### Work order
Nothing should appear in the answer except the lines below from the line containing "Triple Pave: The" through the line containing "Order in Bundles of: (1066, 762)", copied exactly, with pictures left out.

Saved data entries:
━━━━━━━━━━━━━━━━━━━━━━━━━━━━━━
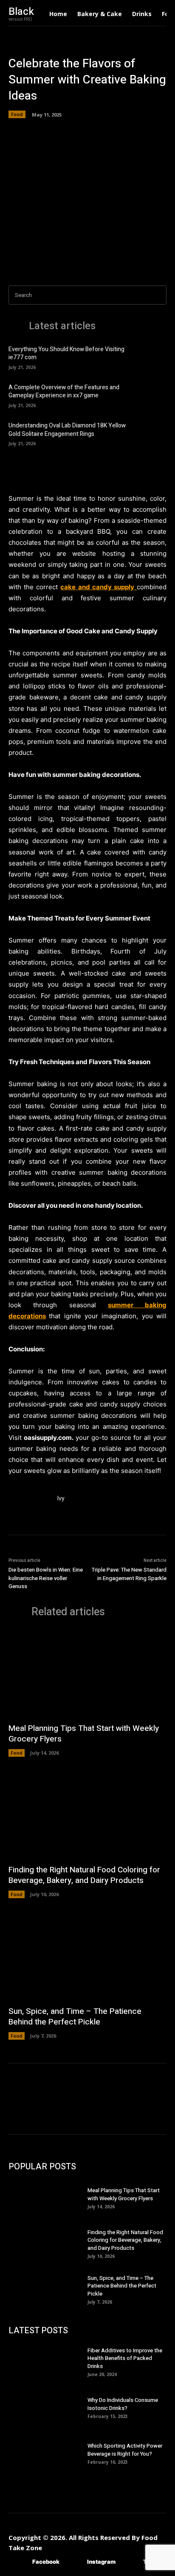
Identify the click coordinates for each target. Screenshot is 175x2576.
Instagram (101, 2561)
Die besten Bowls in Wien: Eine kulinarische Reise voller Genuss (45, 1578)
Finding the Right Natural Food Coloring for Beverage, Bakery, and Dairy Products (84, 1875)
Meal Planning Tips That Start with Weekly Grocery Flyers (83, 1733)
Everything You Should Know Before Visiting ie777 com (66, 353)
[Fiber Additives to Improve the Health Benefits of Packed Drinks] (48, 2361)
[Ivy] (28, 1514)
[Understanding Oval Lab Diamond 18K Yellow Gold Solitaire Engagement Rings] (152, 433)
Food (17, 114)
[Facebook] (19, 2562)
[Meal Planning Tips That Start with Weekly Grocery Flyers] (87, 1673)
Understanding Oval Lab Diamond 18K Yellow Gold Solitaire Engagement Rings (67, 429)
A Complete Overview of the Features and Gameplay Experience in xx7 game (63, 391)
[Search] (158, 295)
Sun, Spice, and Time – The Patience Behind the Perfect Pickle (74, 2016)
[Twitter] (130, 2562)
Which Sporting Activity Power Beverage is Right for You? (125, 2449)
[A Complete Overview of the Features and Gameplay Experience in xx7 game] (152, 395)
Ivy (61, 1498)
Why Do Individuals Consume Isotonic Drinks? (123, 2404)
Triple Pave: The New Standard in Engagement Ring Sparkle (129, 1574)
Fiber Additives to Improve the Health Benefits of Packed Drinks (125, 2358)
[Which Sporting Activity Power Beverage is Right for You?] (48, 2453)
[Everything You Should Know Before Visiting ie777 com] (152, 357)
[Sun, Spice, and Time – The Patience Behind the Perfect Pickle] (87, 1956)
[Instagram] (74, 2562)
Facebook (45, 2561)
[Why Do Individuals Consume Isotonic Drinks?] (48, 2407)
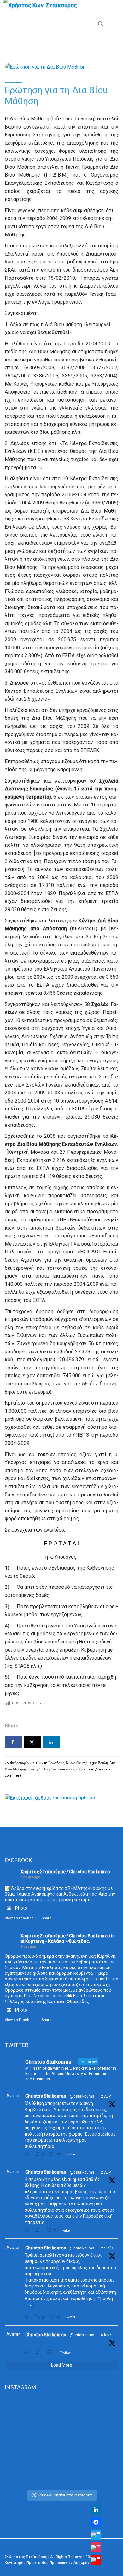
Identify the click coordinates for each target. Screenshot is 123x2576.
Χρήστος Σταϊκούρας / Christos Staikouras (65, 1871)
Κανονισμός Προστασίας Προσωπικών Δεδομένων (49, 2563)
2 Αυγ (106, 2096)
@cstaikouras (82, 2096)
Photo (21, 1908)
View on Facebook (20, 1918)
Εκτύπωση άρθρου (74, 1798)
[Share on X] (32, 1742)
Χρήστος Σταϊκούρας (59, 1769)
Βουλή (103, 1762)
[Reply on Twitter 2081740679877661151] (28, 2316)
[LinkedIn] (96, 2510)
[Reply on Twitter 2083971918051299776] (28, 2230)
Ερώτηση (34, 1769)
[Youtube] (96, 2560)
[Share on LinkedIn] (51, 1742)
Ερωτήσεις (56, 1762)
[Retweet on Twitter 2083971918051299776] (39, 2230)
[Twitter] (96, 2535)
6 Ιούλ (106, 2335)
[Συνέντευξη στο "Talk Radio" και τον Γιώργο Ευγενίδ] (61, 2479)
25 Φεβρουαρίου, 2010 (23, 1762)
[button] (101, 25)
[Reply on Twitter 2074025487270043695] (28, 2352)
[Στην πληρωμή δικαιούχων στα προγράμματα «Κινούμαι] (61, 2421)
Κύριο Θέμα (75, 1762)
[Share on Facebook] (13, 1742)
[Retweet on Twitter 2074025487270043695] (39, 2352)
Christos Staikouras (45, 2096)
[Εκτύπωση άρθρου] (28, 1798)
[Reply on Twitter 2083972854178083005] (28, 2154)
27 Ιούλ (107, 2248)
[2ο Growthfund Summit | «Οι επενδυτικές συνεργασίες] (61, 2458)
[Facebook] (96, 2522)
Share (46, 1918)
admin (88, 1769)
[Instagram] (96, 2547)
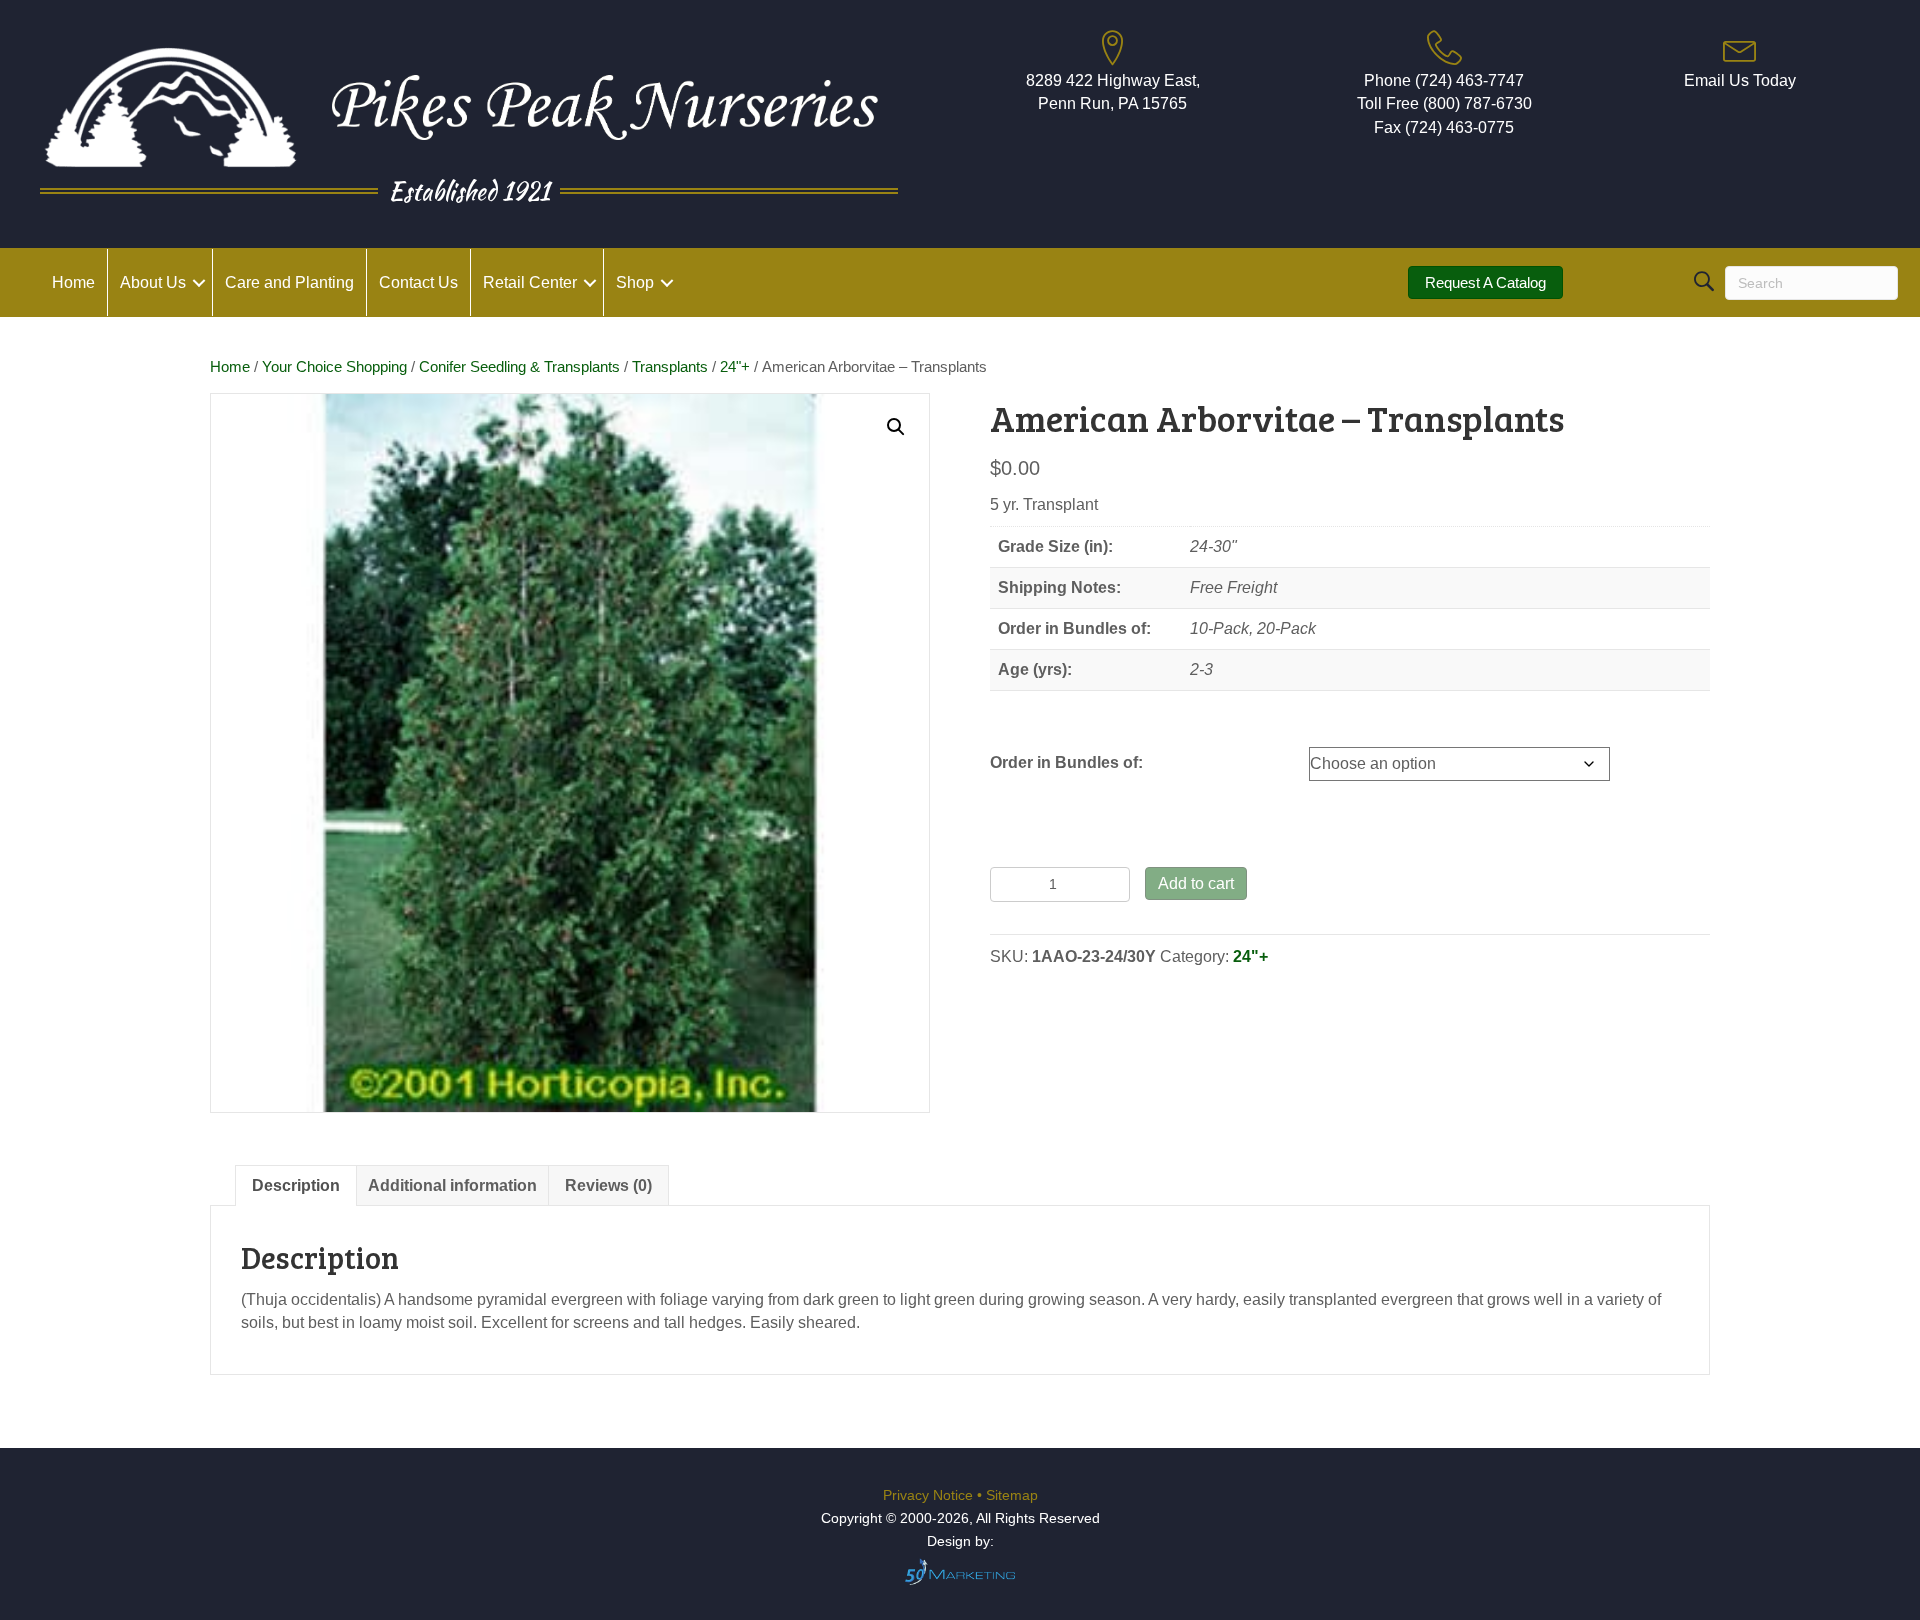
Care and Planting (289, 282)
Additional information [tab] (452, 1185)
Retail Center (530, 282)
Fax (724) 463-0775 (1444, 127)
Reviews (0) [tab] (608, 1185)
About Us (153, 282)
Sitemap (1012, 1495)
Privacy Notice (930, 1495)
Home (73, 282)
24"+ (735, 367)
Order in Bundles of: (1066, 762)
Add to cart (1196, 883)
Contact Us (418, 282)
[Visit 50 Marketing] (960, 1571)
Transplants (670, 367)
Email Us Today (1740, 80)
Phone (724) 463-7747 (1444, 80)
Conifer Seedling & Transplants (519, 367)
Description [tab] (296, 1185)
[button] (199, 282)
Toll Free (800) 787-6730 (1444, 103)
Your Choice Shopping (334, 367)
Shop (635, 282)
━━━━━━━━━━━━━━━━━━━━━━━━━━━━━━
### Solution for this exercise
Triple Pave: The New Standard in Engagement Ring Sparkle (129, 1574)
Fiber Additives to Improve the Health Benefits of Packed Drinks (125, 2358)
[Which Sporting Activity Power Beverage is Right for You?] (48, 2453)
[Everything You Should Know Before Visiting ie777 com] (152, 357)
[Sun, Spice, and Time – The Patience Behind the Perfect Pickle] (87, 1956)
[Instagram] (74, 2562)
Facebook (45, 2561)
[Why Do Individuals Consume Isotonic Drinks?] (48, 2407)
Identify the click coordinates for each target. Screenshot is 123x2576.
Χρήστος Σταϊκούρας / Christos Staikouras (65, 1871)
Κανονισμός Προστασίας Προσωπικών Δεδομένων (49, 2563)
2 Αυγ (106, 2096)
@cstaikouras (82, 2096)
Photo (21, 1908)
View on Facebook (20, 1918)
Εκτύπωση άρθρου (74, 1798)
[Share on X] (32, 1742)
Χρήστος Σταϊκούρας (59, 1769)
Βουλή (103, 1762)
[Reply on Twitter 2081740679877661151] (28, 2316)
[LinkedIn] (96, 2510)
[Reply on Twitter 2083971918051299776] (28, 2230)
Ερώτηση (34, 1769)
[Youtube] (96, 2560)
[Share on LinkedIn] (51, 1742)
Ερωτήσεις (56, 1762)
[Retweet on Twitter 2083971918051299776] (39, 2230)
[Twitter] (96, 2535)
6 Ιούλ (106, 2335)
[Συνέντευξη στο "Talk Radio" και τον Γιώργο Ευγενίδ] (61, 2479)
25 Φεβρουαρίου, 2010 (23, 1762)
[button] (101, 25)
[Reply on Twitter 2074025487270043695] (28, 2352)
[Στην πληρωμή δικαιούχων στα προγράμματα «Κινούμαι] (61, 2421)
Κύριο Θέμα (75, 1762)
[Share on Facebook] (13, 1742)
[Retweet on Twitter 2074025487270043695] (39, 2352)
Christos Staikouras (45, 2096)
[Εκτύπωση άρθρου] (28, 1798)
[Reply on Twitter 2083972854178083005] (28, 2154)
27 Ιούλ (107, 2248)
[2ο Growthfund Summit | «Οι επενδυτικές συνεργασίες] (61, 2458)
[Facebook] (96, 2522)
Share (46, 1918)
admin (88, 1769)
[Instagram] (96, 2547)
Care and Planting (289, 282)
Additional information [tab] (452, 1185)
Retail Center (530, 282)
Fax (724) 463-0775 (1444, 127)
Reviews (0) [tab] (608, 1185)
About Us (153, 282)
Sitemap (1012, 1495)
Privacy Notice (930, 1495)
Home (73, 282)
24"+ (735, 367)
Order in Bundles of: (1066, 762)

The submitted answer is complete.